MANILA: Iron ore futures in Asia inched higher on Tuesday after four consecutive sessions of losses, but moved within tight ranges as China’s warning against hoarding and speculation kept market participants cautious.
The most-traded iron ore for September delivery on China’s Dalian Commodity Exchange ended the morning session 0.8percent higher at 1,066.50 yuan ($166.36) a tonne.
The most-liquid June contract for the steelmaking ingredient on the Singapore Exchange was up 0.8percent at $183.95 a tonne by 0338 GMT.
Dalian iron ore dropped to its weakest in nearly six weeks on Monday, while the most active SGX contract hit a four-week low, after Chinese government watchdogs warned industrial metals companies to maintain “normal market order”.

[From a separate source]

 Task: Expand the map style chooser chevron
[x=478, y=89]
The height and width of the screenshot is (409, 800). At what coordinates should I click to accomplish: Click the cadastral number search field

Chinese market regulators have also enforced more stringent trading limits for iron ore and steel products on the Dalian and Shanghai commodity exchanges.
“Increased commodity futures market oversight by Chinese government agencies should keep a lid on further speculative rallies for the time being,” said Atilla Widnell, managing director at Navigate Commodities in Singapore.
On Tuesday, China’s state planner said it would strengthen price controls of key commodities in its 14th five-year plan from 2021 to 2025, making plans to cope with abnormal fluctuations in the prices of items such as iron ore, copper and corn.
Spot iron ore prices in top steel producer China have also dropped, with the benchmark 62 percent grade trading at $192.50 a tonne on Monday, down 17percent from last week’s record $232.50, based on SteelHome consultancy data.
Construction steel rebar on the Shanghai Futures Exchange was up 0.2percent, while hot-rolled coil slipped 0.2percent.